ActiveSSF: An Active-Learning-Guided Self-Supervised Framework for Long-Tailed Megakaryocyte Classification
Linghao Zhuang, Ying Zhang, Gege Yuan, Xingyue Zhao, Zhiping Jiang
TL;DR
ActiveSSF tackles megakaryocyte classification under background noise, long-tail subtype distributions, and morphological variability by coupling clinical-prior cell-region filtering with adaptive, prototype-guided sample selection in self-supervised pretraining. The two-stage pipeline extracts informative cellular regions and builds robust prototypes from labeled data to steer unlabeled data selection, using dynamic density-aware thresholds to emphasize rare subtypes. Across eleven megakaryocyte subtypes on a clinical dataset, ActiveSSF yields state-of-the-art results and substantial gains for rare classes, demonstrating improved diagnostic potential for myelodysplastic syndrome.
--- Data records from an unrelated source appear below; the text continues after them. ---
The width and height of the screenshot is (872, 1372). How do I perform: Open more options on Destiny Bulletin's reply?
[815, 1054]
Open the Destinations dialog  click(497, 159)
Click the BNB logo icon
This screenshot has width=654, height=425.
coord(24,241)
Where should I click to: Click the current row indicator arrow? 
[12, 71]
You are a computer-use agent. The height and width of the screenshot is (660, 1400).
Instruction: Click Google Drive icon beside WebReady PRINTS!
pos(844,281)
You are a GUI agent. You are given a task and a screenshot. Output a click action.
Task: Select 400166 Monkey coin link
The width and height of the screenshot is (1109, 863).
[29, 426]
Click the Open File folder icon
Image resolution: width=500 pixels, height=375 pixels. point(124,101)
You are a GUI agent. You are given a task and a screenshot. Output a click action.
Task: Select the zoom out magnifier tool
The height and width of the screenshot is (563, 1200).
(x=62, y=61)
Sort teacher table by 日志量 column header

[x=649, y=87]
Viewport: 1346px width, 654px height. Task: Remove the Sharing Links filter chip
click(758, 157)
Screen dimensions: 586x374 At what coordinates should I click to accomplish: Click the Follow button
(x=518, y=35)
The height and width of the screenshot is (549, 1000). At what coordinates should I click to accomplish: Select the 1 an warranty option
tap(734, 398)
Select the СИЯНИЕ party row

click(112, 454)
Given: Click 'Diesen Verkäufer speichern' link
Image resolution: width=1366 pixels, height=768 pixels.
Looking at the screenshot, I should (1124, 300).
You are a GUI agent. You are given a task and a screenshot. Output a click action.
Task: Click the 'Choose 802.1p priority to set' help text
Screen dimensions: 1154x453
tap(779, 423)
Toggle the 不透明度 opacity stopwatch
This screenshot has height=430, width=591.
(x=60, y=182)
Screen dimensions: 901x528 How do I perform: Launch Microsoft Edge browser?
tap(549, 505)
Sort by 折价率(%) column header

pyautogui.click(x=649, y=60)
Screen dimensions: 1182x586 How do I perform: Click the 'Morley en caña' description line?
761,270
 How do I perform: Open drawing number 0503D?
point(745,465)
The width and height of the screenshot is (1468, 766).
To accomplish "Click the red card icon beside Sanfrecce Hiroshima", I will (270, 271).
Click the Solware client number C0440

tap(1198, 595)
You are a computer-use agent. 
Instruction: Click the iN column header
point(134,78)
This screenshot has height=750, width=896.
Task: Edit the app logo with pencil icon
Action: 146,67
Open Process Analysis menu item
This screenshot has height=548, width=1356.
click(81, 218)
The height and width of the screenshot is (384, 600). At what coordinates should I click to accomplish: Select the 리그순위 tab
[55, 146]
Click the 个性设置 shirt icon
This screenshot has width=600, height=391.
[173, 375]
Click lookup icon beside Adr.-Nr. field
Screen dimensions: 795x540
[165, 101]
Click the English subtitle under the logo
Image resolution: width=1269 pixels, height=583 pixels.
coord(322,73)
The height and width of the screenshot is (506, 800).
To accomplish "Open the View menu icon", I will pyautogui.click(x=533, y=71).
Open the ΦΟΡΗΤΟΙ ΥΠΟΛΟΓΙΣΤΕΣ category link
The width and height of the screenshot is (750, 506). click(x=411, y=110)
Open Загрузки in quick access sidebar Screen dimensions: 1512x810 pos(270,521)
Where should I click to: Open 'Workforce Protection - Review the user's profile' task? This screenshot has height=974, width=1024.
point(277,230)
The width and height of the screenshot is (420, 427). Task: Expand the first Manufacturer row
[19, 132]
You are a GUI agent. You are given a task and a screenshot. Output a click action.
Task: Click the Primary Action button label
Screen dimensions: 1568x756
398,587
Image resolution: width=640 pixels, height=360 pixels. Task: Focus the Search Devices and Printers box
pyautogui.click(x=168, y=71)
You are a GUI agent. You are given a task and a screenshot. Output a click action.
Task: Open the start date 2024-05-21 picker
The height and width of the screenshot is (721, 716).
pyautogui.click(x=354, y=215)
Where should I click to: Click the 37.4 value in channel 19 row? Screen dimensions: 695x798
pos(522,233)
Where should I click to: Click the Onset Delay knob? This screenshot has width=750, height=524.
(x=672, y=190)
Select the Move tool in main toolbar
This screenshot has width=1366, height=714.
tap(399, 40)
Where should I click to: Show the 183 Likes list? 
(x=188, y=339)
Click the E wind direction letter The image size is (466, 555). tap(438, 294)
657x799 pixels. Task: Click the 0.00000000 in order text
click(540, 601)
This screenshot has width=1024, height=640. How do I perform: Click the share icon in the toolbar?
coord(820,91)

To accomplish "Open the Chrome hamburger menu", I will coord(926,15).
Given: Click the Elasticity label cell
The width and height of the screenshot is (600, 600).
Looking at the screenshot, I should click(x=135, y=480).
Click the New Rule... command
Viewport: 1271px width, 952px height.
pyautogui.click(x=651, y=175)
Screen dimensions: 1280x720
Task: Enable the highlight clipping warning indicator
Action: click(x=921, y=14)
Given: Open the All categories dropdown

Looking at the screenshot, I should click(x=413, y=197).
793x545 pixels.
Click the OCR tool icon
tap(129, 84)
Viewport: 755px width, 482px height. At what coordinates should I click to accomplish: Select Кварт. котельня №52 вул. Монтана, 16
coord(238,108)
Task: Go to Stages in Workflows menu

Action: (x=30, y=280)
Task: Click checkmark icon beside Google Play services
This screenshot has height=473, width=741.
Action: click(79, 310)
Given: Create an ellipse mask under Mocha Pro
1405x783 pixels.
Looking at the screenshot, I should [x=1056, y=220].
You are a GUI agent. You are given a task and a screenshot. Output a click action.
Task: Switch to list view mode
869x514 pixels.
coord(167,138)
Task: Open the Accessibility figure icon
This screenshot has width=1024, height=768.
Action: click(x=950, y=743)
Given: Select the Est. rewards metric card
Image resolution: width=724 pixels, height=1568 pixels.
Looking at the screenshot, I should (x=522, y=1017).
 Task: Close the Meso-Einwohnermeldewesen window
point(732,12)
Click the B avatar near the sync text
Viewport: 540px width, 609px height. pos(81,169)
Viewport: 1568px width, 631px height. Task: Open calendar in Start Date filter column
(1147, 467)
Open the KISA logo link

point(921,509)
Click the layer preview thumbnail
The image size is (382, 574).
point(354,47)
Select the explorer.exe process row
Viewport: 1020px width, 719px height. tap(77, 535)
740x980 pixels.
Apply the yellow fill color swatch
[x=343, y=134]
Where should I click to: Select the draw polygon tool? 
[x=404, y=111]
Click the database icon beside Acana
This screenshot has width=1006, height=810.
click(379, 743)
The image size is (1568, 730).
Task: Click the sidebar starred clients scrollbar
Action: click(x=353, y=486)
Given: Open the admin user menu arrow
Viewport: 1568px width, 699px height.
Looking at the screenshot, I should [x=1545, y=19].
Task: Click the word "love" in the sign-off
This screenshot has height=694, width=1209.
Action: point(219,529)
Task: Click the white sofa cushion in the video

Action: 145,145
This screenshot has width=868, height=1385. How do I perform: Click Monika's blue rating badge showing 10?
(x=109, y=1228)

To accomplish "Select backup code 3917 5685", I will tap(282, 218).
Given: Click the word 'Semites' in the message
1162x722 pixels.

The framework's integration of region filtering, prototype clustering, and adaptive sampling offers a practical path toward scalable, accurate automated blood-cell analysis in clinical settings.
Abstract
Precise classification of megakaryocytes is crucial for diagnosing myelodysplastic syndromes. Although self-supervised learning has shown promise in medical image analysis, its application to classifying megakaryocytes in stained slides faces three main challenges: (1) pervasive background noise that obscures cellular details, (2) a long-tailed distribution that limits data for rare subtypes, and (3) complex morphological variations leading to high intra-class variability. To address these issues, we propose the ActiveSSF framework, which integrates active learning with self-supervised pretraining. Specifically, our approach employs Gaussian filtering combined with K-means clustering and HSV analysis (augmented by clinical prior knowledge) for accurate region-of-interest extraction; an adaptive sample selection mechanism that dynamically adjusts similarity thresholds to mitigate class imbalance; and prototype clustering on labeled samples to overcome morphological complexity. Experimental results on clinical megakaryocyte datasets demonstrate that ActiveSSF not only achieves state-of-the-art performance but also significantly improves recognition accuracy for rare subtypes. Moreover, the integration of these advanced techniques further underscores the practical potential of ActiveSSF in clinical settings.